For the daily milking, Farmer John'sNCows (1 ≤N≤ 50,000) always line up in the same order. one day farmer John decides to organize a game of Ultimate Frisbee with some of the cows. to keep things simple, he will take a contiguous range of cows from the milking lineup to play the game. however, for all the cows to have fun they shocould not differ too much in height.

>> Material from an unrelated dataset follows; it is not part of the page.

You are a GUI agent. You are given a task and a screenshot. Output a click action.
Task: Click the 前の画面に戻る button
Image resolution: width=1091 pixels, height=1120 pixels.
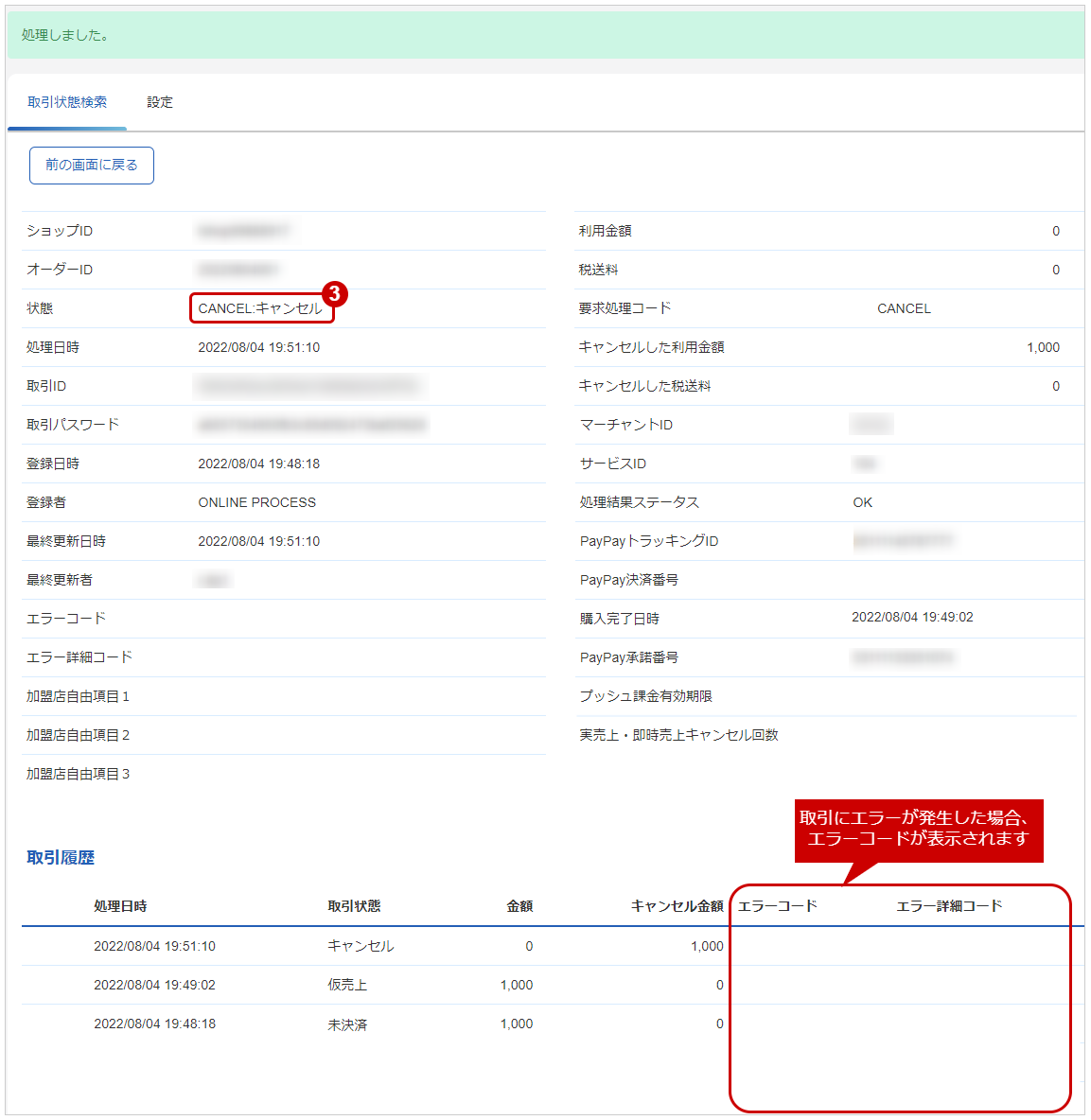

Farmer John has made a listQ(1 ≤Q≤ 200,000) potential groups of cows and Their heights (1 ≤Height≤ 1,000,000). For each group, he wants your help to determine the difference in height between the shortest and the tallest cow in the group.

Input

Line 1: two space-separated integers, NAnd Q.
Lines 2 .. N+ 1: Line I+ 1 contains a single integer that is the height of cow I
Lines N+ 2 .. N+ Q+ 1: two integers AAnd B(1 ≤ A≤ B≤ N), Representing the range of cows from ATo BIntrusive.

Output

Lines 1 .. Q: Each line contains a single integer that is a response to a reply and indicates the difference in height between the tallest and shortest cow in the range.

Sample Input

6 31734251 54 62 2

Sample output

630

Source

Usaco 2007 January silver

The question is very watery. It is not necessary to mention the bare rmq. for the difference between the maximum value and the absolute value of the minimum value of each input and output range, note that the input and output use CIN cout will time out and only scanf printf can be used, the final speed is 1719 Ms.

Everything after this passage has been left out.